Assignment :: Using the listing below, reproduce exactly the lines from the one with "Task: Refresh the date period filter" through the last, with all pictures left out.

[[ Recorded information open ]]

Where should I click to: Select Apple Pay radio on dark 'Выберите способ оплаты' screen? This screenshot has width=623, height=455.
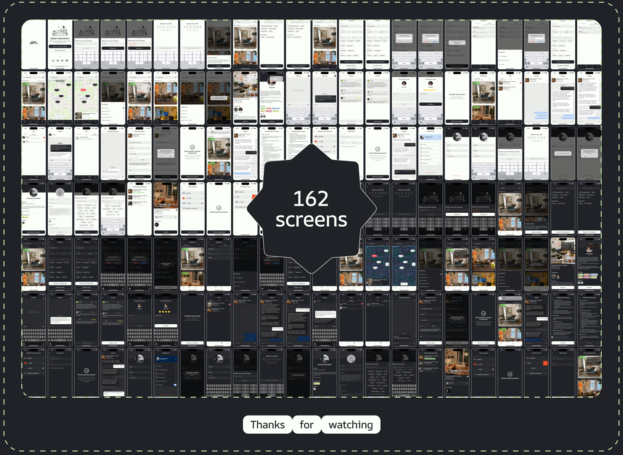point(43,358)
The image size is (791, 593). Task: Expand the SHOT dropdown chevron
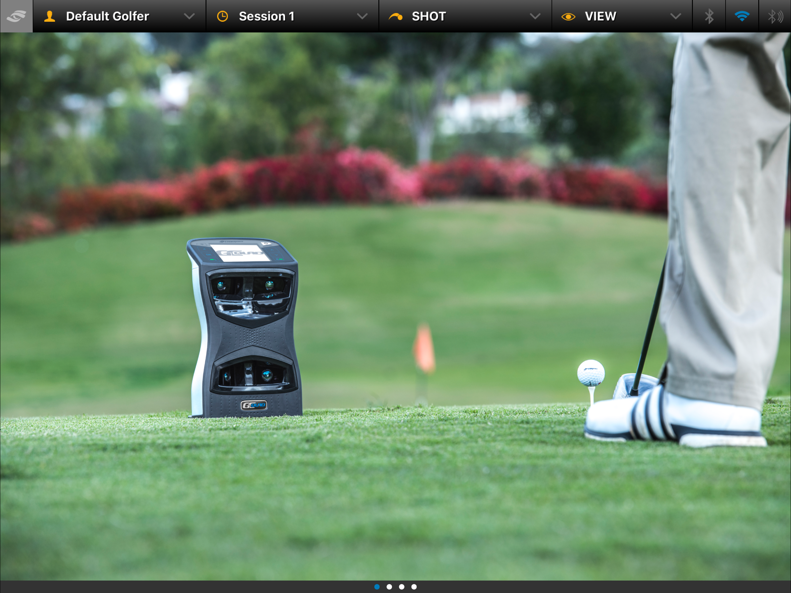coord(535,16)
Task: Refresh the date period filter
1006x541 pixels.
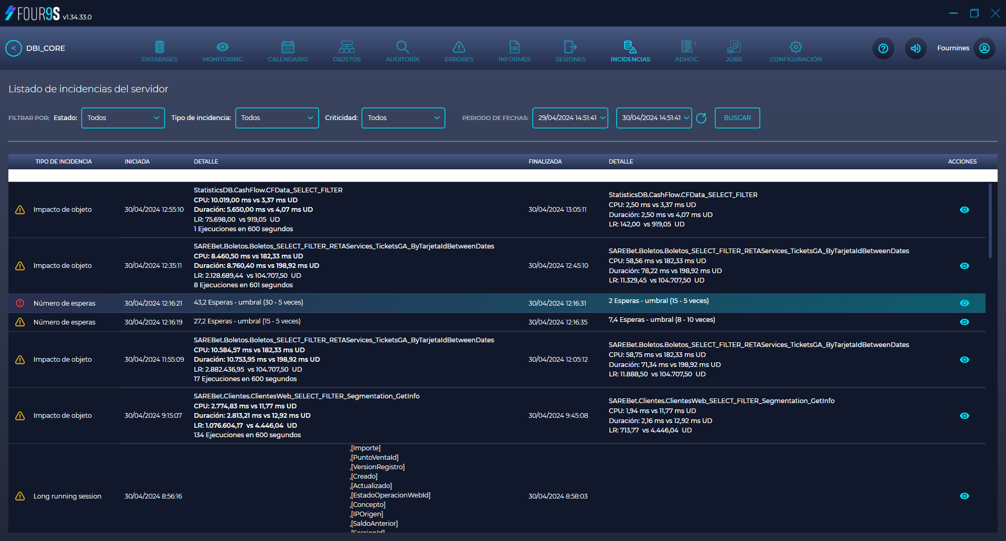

[[ Recorded information closed ]]

Answer ::
Task: Refresh the date period filter
1006x541 pixels.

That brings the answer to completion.